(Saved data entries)

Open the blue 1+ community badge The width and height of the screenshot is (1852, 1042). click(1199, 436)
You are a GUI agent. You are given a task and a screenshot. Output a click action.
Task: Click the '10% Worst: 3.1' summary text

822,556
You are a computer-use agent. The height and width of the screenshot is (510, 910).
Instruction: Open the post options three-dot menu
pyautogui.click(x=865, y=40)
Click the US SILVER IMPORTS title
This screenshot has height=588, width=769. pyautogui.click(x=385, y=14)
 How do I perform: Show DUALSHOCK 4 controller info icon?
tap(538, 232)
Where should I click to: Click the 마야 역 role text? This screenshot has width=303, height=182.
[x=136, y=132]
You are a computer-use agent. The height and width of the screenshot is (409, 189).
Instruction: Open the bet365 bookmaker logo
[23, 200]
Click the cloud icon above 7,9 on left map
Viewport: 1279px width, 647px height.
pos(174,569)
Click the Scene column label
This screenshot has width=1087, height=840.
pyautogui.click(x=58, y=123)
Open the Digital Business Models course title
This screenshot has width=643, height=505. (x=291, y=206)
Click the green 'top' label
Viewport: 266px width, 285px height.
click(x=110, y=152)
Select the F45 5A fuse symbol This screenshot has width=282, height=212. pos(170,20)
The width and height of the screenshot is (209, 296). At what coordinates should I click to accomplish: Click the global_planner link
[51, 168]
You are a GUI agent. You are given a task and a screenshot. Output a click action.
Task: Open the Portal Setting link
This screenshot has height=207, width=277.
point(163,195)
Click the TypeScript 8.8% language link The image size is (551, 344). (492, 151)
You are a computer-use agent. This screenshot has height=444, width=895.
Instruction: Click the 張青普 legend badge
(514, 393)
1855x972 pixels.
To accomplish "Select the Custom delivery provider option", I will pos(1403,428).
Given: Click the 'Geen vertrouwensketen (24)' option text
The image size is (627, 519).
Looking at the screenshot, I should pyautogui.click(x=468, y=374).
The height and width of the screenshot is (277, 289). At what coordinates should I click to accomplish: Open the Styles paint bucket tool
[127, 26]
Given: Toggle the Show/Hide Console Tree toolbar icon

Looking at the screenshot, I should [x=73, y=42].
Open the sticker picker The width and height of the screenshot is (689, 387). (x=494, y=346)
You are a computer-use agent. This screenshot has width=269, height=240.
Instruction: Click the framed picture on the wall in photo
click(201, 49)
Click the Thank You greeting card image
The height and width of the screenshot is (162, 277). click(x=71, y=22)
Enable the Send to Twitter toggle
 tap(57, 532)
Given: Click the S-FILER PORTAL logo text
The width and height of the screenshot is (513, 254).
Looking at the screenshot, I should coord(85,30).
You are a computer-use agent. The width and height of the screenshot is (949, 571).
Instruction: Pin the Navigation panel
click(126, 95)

Given exercise. Rewrite the data from the line containing "The width and height of the screenshot is (209, 296)." through the line containing "point(163,195)", keeping every line. Shift each coordinate in the answers by adding 32 to it.

The solution.
The width and height of the screenshot is (209, 296). At what coordinates should I click to accomplish: Click the global_planner link
[83, 200]
You are a GUI agent. You are given a task and a screenshot. Output a click action.
Task: Open the Portal Setting link
This screenshot has height=207, width=277.
point(195,227)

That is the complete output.